Katiba al-Bittar al-Libi was an armed Islamist group operating in Iraq, Syria and Libya. The group is composed largely of Libyan fighters who entered Syria in the wake of the Arab Spring and early post-civil uprising stage of the Syrian Civil War. Though the group is composed largely of Libyans, the group also has large amounts of Tunisians and Francophone Maghrebis from Europe, reportedly the perpetrators of the November 2015 Paris attacks and Manchester Arena bombing, including Abdelhamid Abaaoud, who was suspected to be a leader of the group, were members of the group or affiliated with it, the group also pioneered the Inghimasi tactic used in the attack, and its fighters have largely employed the tactic on the battlefield. The group maintained close ties to Ansar al-Sharia in Tunisia through networks in Libya and has established multiple training camps across Libya and has recruited Tunisians to these camps, which were located around Sirte and Tripoli. During beginning of the infighting between ISIL and its former allies such as Jabhat al-Nusra and Ahrar al-Sham fighters from Katiba al-Bittar took part in open fighting against ISIL's opponents in Markada and Atarib, in the process losing several fighters.

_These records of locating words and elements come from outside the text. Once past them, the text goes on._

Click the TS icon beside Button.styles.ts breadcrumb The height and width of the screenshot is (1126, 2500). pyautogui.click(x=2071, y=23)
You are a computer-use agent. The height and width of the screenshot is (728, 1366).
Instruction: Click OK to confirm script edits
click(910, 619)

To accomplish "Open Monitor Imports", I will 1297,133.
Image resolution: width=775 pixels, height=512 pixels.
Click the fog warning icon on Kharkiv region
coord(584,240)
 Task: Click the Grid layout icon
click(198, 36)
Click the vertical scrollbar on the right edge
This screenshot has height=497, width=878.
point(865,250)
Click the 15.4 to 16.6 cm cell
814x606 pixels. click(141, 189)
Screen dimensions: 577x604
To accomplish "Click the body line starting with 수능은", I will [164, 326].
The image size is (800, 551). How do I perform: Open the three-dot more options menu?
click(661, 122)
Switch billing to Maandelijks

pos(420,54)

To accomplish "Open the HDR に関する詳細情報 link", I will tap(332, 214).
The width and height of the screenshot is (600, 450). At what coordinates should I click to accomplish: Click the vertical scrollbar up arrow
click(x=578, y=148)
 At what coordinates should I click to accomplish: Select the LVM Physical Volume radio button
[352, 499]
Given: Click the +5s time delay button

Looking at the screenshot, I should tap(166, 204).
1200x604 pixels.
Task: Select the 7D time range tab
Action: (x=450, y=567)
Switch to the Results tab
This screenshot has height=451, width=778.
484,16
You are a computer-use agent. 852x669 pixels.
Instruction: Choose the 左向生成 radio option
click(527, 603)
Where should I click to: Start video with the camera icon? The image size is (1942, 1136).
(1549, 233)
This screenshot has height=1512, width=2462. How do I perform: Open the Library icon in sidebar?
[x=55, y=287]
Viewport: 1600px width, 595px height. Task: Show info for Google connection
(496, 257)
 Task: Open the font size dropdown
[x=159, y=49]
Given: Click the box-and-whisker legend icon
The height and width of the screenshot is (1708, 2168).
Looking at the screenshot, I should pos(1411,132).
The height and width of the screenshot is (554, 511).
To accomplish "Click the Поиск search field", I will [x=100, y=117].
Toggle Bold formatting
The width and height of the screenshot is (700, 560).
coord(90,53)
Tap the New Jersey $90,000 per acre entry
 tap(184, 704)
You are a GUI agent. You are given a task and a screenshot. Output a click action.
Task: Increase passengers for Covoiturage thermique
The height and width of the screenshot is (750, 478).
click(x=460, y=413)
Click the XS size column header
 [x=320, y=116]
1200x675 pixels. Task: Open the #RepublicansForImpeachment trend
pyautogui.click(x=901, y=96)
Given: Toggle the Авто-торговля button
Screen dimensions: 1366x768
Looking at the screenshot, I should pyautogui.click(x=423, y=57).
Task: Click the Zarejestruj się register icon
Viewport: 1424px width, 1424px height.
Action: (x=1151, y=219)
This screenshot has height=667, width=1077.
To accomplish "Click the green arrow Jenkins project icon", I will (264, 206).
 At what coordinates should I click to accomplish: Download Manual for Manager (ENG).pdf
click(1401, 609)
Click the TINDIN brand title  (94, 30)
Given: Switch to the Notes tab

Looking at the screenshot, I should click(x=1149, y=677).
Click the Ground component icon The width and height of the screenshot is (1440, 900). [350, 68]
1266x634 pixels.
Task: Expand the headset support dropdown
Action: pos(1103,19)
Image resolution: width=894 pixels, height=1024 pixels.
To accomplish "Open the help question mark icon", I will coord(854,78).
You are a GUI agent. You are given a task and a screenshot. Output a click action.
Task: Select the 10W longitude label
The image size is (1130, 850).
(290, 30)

In June 2014 after Abu Bakr al-Baghdadi declared that ISIL had restored the Caliphate in Mosul, the group pledged allegiance to ISIL.

In 2014, the group reportedly sent a delegation from al-Raqqah to Libya and established the Islamic Youth Shura Council in the city of Derna, which would later go on to become ISIL's Cyrenaica Province.